> **WHAT THE EXERCISE ASKS**:
What lines in the data hold the string "width"? Show them.

> **RECORDS TO PROCESS**:
========================

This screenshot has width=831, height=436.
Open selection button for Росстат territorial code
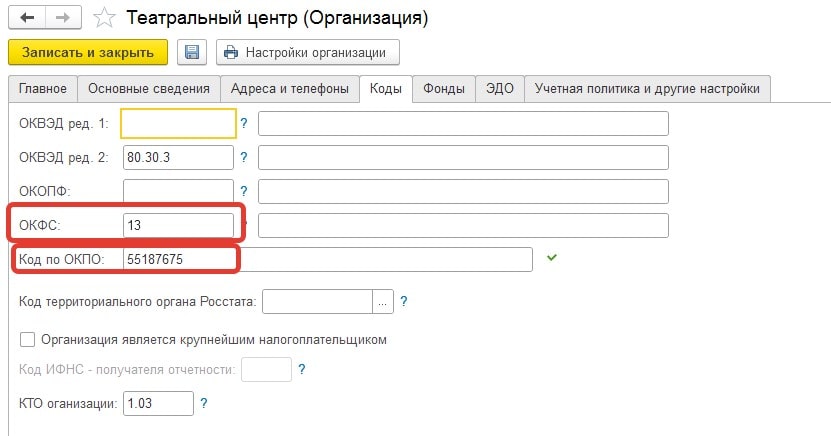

========================

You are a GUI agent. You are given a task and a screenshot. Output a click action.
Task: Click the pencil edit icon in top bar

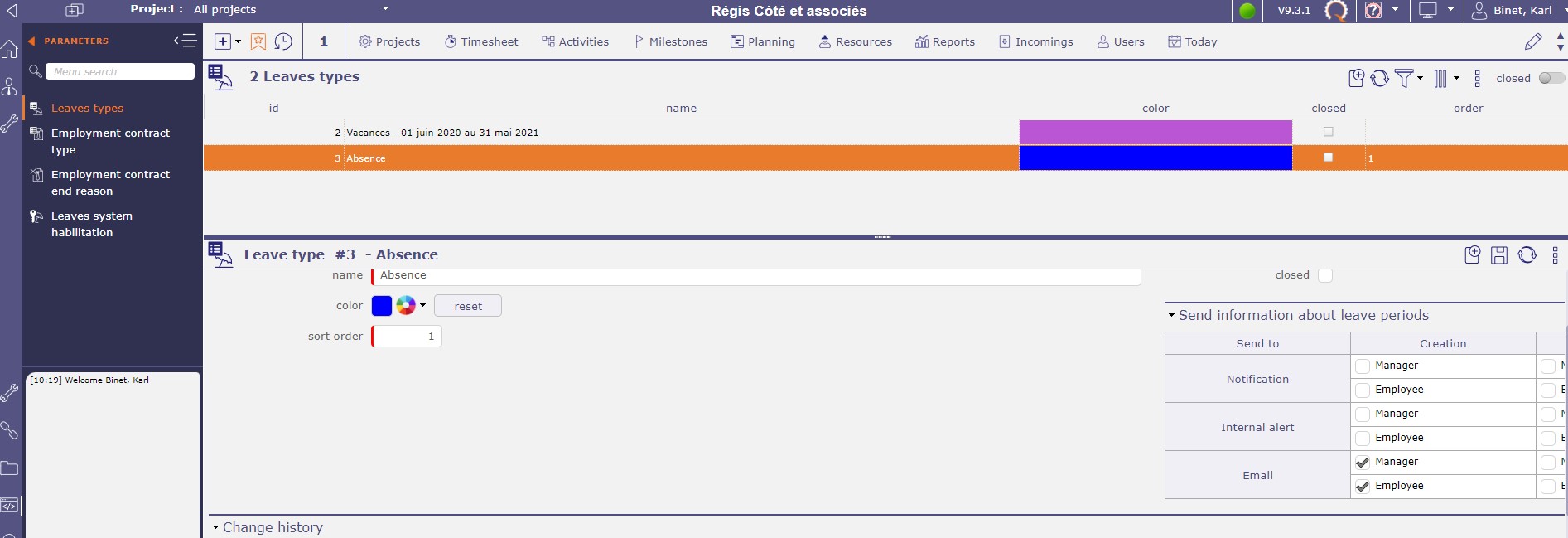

========================

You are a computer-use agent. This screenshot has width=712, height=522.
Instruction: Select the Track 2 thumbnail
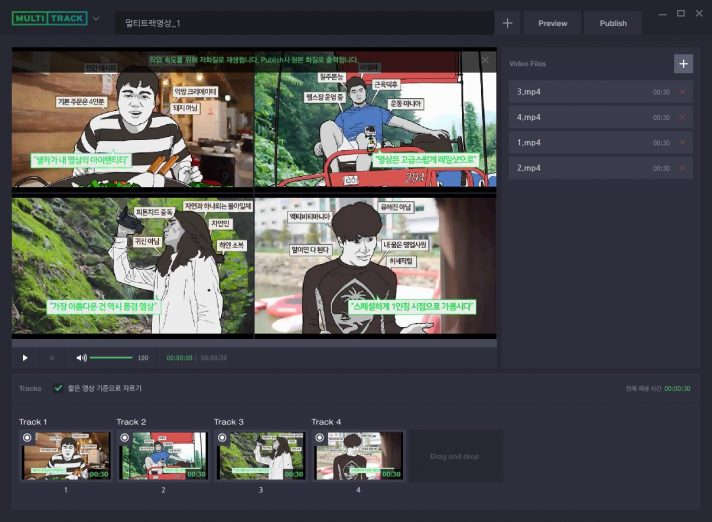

========================

> **ANSWER AREA**:
This screenshot has width=831, height=436.
You are a computer-use agent. This screenshot has width=712, height=522.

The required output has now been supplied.